ADR-0395: predictor stub-models policy¶

Status: Accepted
Date: 2026-05-08
Deciders: Lusoris
Tags: ai, vmaf-tune, predictor, models, fork-local

Context¶

The per-shot VMAF predictor (tools/vmaf-tune/src/vmaftune/predictor.py, PR #430) loads one ONNX model per codec adapter at runtime. Without shipped artefacts, every fresh checkout falls back to the analytical curve and Predictor(model_path=...) either raises FileNotFoundError or downstream tests skip the ONNX path entirely. CI cannot pin "the ONNX model loads" without a shipped binary; documentation cannot demonstrate the predict-then-verify flow without a model file to point at.

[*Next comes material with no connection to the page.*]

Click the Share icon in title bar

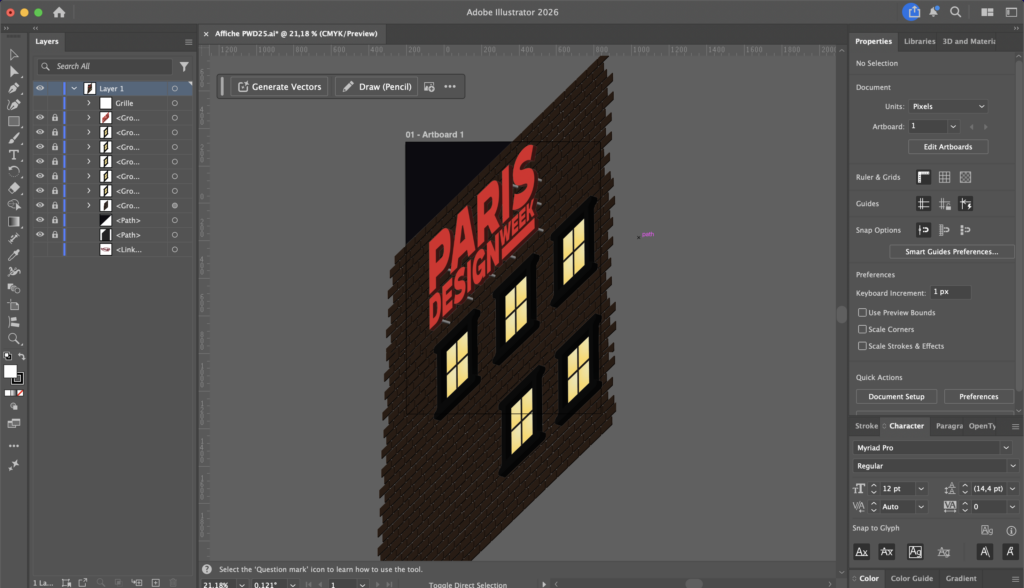[x=912, y=12]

A "real" per-codec predictor needs a corpus of ~thousands of (features, codec, crf, real_vmaf) rows captured from a representative source set — probe encodes, signalstats, saliency, real VMAF measured with libvmaf — and that corpus is generated on the operator's machine via vmaftune.corpus. It is not something CI can produce on demand.

Decision¶

We will ship a synthetic-stub ONNX model for each of the 14 codec adapters under model/predictor_<codec>.onnx, trained from a deterministic 100-row synthetic corpus seeded by the codec name. The trainer (tools/vmaf-tune/src/vmaftune/predictor_train.py) accepts a real Phase A corpus via --corpus path/to/file.jsonl and falls back to the synthetic generator on a per-codec basis when the corpus is absent or contains zero rows for that codec. Every shipped model card carries corpus.kind: synthetic-stub-N=100 and a prominent "do-not-use-in-production" warning. The runtime predictor surface is unchanged; consumers do not need to know which kind of model they loaded.

Alternatives considered¶

Option	Pros	Cons	Why not chosen
Ship synthetic stub per codec (chosen)	Reproducible, byte-stable; CI can pin the load + monotonicity; one-line operator override (`--corpus real.jsonl`).	Predictions track the analytical fallback, not learned signal. Card warning mandatory.	Best trade-off: CI gets a real ONNX file to load, predictor PR's `model_path=` branch becomes testable, and the cost when the operator wants real weights is exactly the corpus run they were going to do anyway.
Ship one shared stub for all 14 codecs	One file to sign, smaller repo footprint.	Hides per-codec coefficient differences (codec-specific `_DEFAULT_COEFFS`); operator gets identical predictions across codecs and a misleading impression of fitted weights.	Erases the per-codec contract the runtime predictor depends on.
Ship no model files; require operators to train	Zero risk of stub being mistaken for production.	`Predictor(model_path=...)` is dead code on a fresh checkout; CI can never test the ONNX branch; documentation has no working example.	Drops the predict-then-verify integration test surface.
Ship a real corpus + real models	Honest predictions out of the box.	Real corpus run = multi-day encode sweep on the operator's hardware; not feasible for a fork-local PR. Production weights flip is a separate workstream gated on real corpus generation.	Out of scope for this PR; tracked as the production-weights follow-up.

Consequences¶

Positive: Predictor(model_path=...) and pick_crf ONNX paths become unit-testable; CI gates the load + clamping + monotonicity per shipped model. The trainer pipeline (synthetic-corpus → ONNX → op-allowlist check → model card) is exercised on every PR. Operators with a real corpus run one command to flip every codec to real weights.
Negative: Future contributors must read the model card before trusting predictions. Stubs add ~300 KB to the repo (14 × ~22 KB). PLCC / SROCC reported in stub cards are artificially high (the synthetic target is the analytical fallback, so the network smooths itself); the warning section flags this.
Neutral / follow-ups: When a real corpus lands, re-run the trainer and bump the registry / commit the new ONNX bytes. The card writer drops the synthetic-stub warning automatically based on the corpus.kind field.

References¶

docs/ai/predictor.md — runtime + training documentation (5-point bar per ADR-0042).
ADR-0042 — per-PR doc bar for tiny-AI surfaces.
ADR-0237 — vmaf-tune Phase A corpus.
ADR-0276 — per-shot CRF scaffold the predictor feeds.
tools/vmaf-tune/src/vmaftune/predictor_train.py — trainer.
tools/vmaf-tune/src/vmaftune/predictor.py — runtime consumer.
Source: req — task brief specifies "synthetic 100-row training corpus per codec, deterministic seed".